Another common constraint in HFS environments is blocking of tasks. In this case, \(t_{jk}\) does not need to start right away when \(t_{j,k-1}\) is finished, but it will continue to occupy the machine. We can do that by keeping the same constraints as the no-wait setting, but we relax the assumption that tasks have a fixed duration. By default, all tasks have a fixed duration (determined by their processing mode), but in blocking flow shops we can have tasks with variable durations as they depend on whether the machine is blocking or not. We can do this by setting the fixed_duration to False for the task.

[12]:
model = Model()

stage2machines = {}
for k in range(num_stages):
    stage2machines[k] = [
        model.add_machine(name=machine_name(m, k))
        for m in range(num_machines[k])
    ]

jobs = [model.add_job() for _ in range(num_jobs)]

for j, job in enumerate(jobs):
    tasks = [
        model.add_task(job=job, fixed_duration=False, name=job_name(j, k))
        for k in range(num_stages)
    ]

    for stage in range(num_stages):
        for machine in stage2machines[stage]:
            duration = PROCESSING_TIMES[j, stage]
            model.add_mode(tasks[stage], machine, duration)

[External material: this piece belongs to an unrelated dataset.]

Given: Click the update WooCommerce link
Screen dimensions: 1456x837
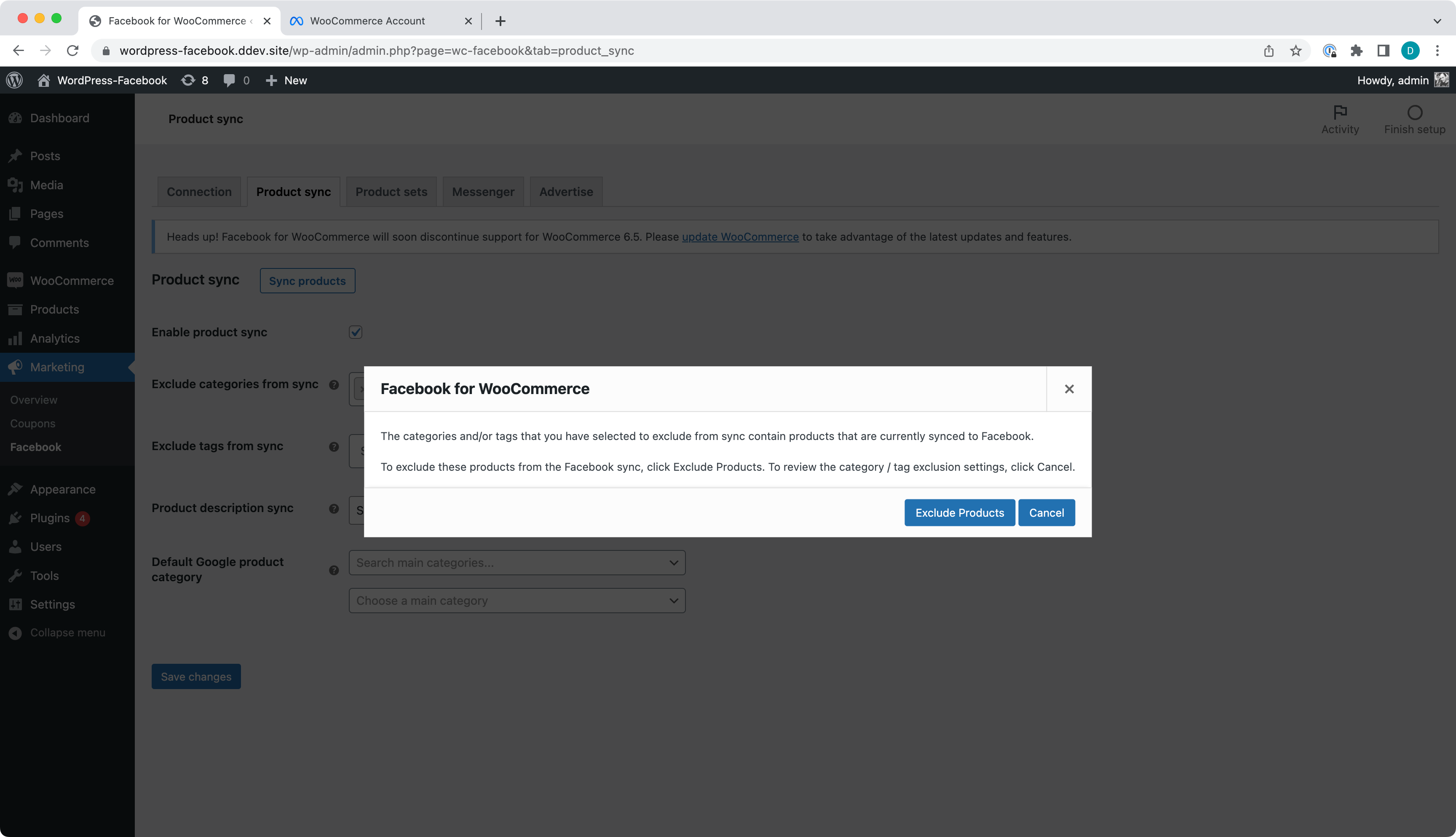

    for idx in range(num_stages - 1):
        first = tasks[idx]
        second = tasks[idx + 1]
        # This is the same as end(first) == start(second).
        model.add_end_before_start(first, second)
        model.add_start_before_end(second, first)
[13]:
result = model.solve(display=False)
print(result)
Solution results
================
  objective: 55.00
lower bound: 55.00
     status: Optimal
    runtime: 0.04 seconds
[14]:
plot_machine_gantt(result.best, model.data(), plot_labels=True)
../_images/examples_hybrid_flow_shop_25_0.png

Conclusion

This notebooks showed how to model and solve the hybrid flow shop problem using PyJobShop. Specifically, we show how to define the hybrid flow shop problem in terms of tasks and how to add precedence constraints between tasks, which result in no-wait and blocking variants of the problem.